With branches cedared by the salten gale,

Stretched back, as if with wings that cannot flee,

is how Gordon Hake describes the appearance, seeing, as I do, the desire and struggle to escape—to fly from that pitiless persecution. But the "wings" I do not see: in summer the foliage is to my sight but a ragged mantle; in winter the human expression is strongest and most pathetic. Held by the feet in the grip of earth, the beaten bush strains to get away; it suggests the figure of a person crawling, or trying to crawl, the knee-like joints on the ground, the body-like trunk thrown forward, the long bare branches and terminal twigs, like the brown, thin naked arms and claw-like opened fingers of a starving scourged slave in the tropics, extended imploringly towards the land.

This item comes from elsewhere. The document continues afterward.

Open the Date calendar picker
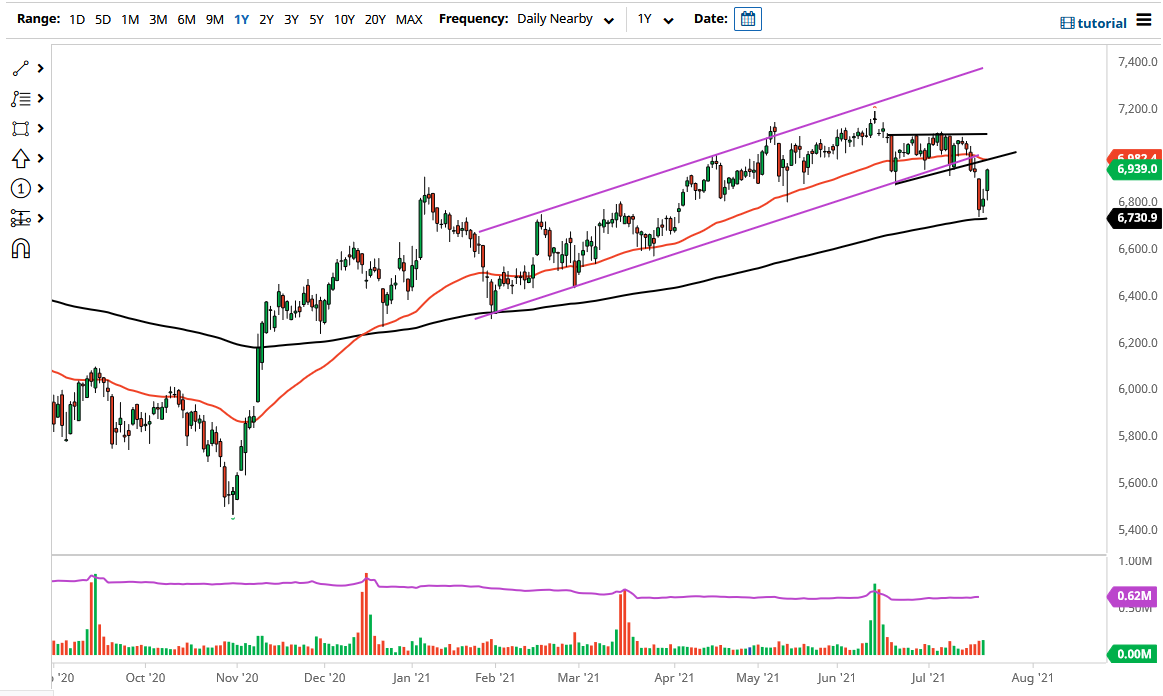[x=747, y=18]
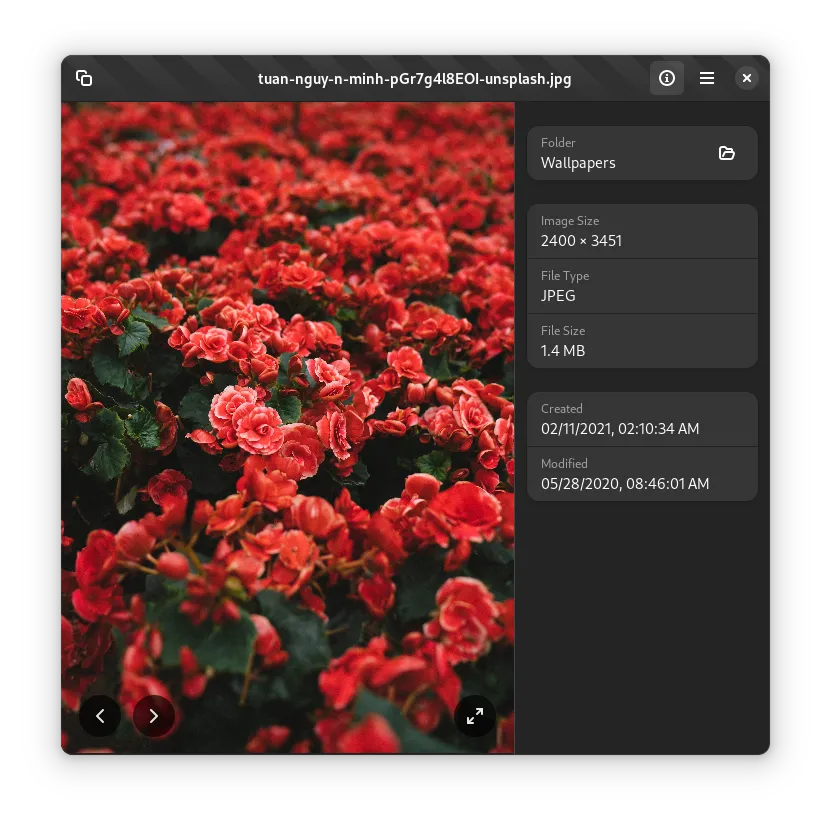Image resolution: width=831 pixels, height=822 pixels.
Task: Click the Folder label above Wallpapers
Action: (558, 143)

This being the nature of the country the farmer can but hedge his land and fields with stone: he is in a measure compelled to do so, since the earth is full of it and the land strewn with boulders; to make a field he must remove it and bestow it somewhere. Now after centuries of this process of removing and piling up stones, the farm land has become covered over with a network of these enduring hedges, or fences, intersecting each other at all angles; and viewed from a hill-top the country has the appearance of a patched quilt made of pieces of all sizes and every possible shape, and of all shades of green from darkest gorse to the delicate and vivid greens of the young winter grass.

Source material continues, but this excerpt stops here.